* **EXERCISE DIRECTIONS**
Write out the forum comment below about Trump's remarks on guns in classrooms in full, word for word.

* **TEXT SHOWN**
I'm not sure it's even fair to say that Trump lies. He's outright incoherent.
The words are just meaningless. Is it even a lie if there's no underlying
intent? Consider, for example:

"I don’t want to have guns in classrooms although in some cases teachers
should have guns in classrooms, frankly, because teachers are, you know,
things that are going on in our schools are unbelievable, you look at some of
our schools, unbelievable what’s going on – but I’m not advocating guns in
classrooms, but remember, in some cases, and a lot of people have made this
case, teachers should be able to have guns, trained teachers should be able to
have guns in classrooms."

A normal politician might come out in favor of banning guns from school, then
later on say that teachers should be allowed to have guns. That might be a
rational change of of heart based on new information, or a response to big
sacks of money dropped off by the NRA, or an attempt to pander to a new voter
base. But when the change comes _in the same freakin ' sentence_ you just
can't make anything of it.

I'm not worried that Trump will cause problems because of a lust for power and
willingness to lie, I'm worried that he'll cause problems because he seems to
be entirely detached from reality.

This is why I'm glad to see these people advising him. Maybe they can
influence him in good directions. But I'm not terribly optimistic, because I'm
sure Steve Bannon and friends will cancel it out and more.

------
jsnathan
(from the press release)

* **COLLECTED DATA**
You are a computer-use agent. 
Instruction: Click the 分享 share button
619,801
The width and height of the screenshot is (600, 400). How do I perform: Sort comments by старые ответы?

* **EXERCISE RESPONSE**
I'm not sure it's even fair to say that Trump lies. He's outright incoherent.
The words are just meaningless. Is it even a lie if there's no underlying
intent? Consider, for example:

"I don’t want to have guns in classrooms although in some cases teachers
should have guns in classrooms, frankly, because teachers are, you know,
things that are going on in our schools are unbelievable, you look at some of
our schools, unbelievable what’s going on – but I’m not advocating guns in
classrooms, but remember, in some cases, and a lot of people have made this
case, teachers should be able to have guns, trained teachers should be able to
have guns in classrooms."

A normal politician might come out in favor of banning guns from school, then
later on say that teachers should be allowed to have guns. That might be a
rational change of of heart based on new information, or a response to big
sacks of money dropped off by the NRA, or an attempt to pander to a new voter
base. But when the change comes _in the same freakin ' sentence_ you just
can't make anything of it.

I'm not worried that Trump will cause problems because of a lust for power and
willingness to lie, I'm worried that he'll cause problems because he seems to
be entirely detached from reality.

This is why I'm glad to see these people advising him. Maybe they can
influence him in good directions. But I'm not terribly optimistic, because I'm
sure Steve Bannon and friends will cancel it out and more.

------
jsnathan
(from the press release)